During the 2017-18 season, BC Vytautas signed LiAngelo and LaMelo, brothers of National Basketball Association (NBA) player Lonzo Ball. Leonavičius and the BC Vytautas team since then was part of the Ball in the Family reality show featuring LaVar Ball, the worldwide known media personality and businessman.
During the 2020 NBA draft LaMelo Ball was selected with the 3rd overall pick by the Charlotte Hornets.

At the start of the 2021-22 season, after serving as an assistant coach for 7 seasons, Leonavičius was signed as the head coach for the Labas Gas.

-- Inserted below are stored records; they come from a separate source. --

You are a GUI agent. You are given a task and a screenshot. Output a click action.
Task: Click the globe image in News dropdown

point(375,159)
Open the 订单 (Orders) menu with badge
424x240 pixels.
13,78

During the 2021-22 season, the Labas Gas competed in King Mindaugas Cup and won 4 games out of 8, however, it was not enough to qualify to the next stage of the competition. In the Lithuanian Basketball League the team started the season with a 0-10 record and in late November the club management decided to make a coaching change, offering Leonavičius the opportunity to stay on as an assistant coach. However, after declining the offer he decided to leave the club.

=== JL Bourg ===
For the 2022-23 season, he signed with the French powerhouse JL Bourg to serve as the head coach of the club's youth U18 program and as an assistant coach of the U21 team.

At the beginning of April, he left France to join BC Wolves of the Lithuanian basketball league.

=== BC Wolves ===
At the end of the 2022-23 season, Leonavicius returned to Lithuania to join the BC Wolves staff as an assistant coach, upon the invitation of legendary Lithuanian basketball coach Kestutis Kemzura. The club finished 3rd in the regular season of the Lithuanian basketball league but failed to advance to the semifinals. In the Northern European Basketball League, they lost in the finals and finished 2nd.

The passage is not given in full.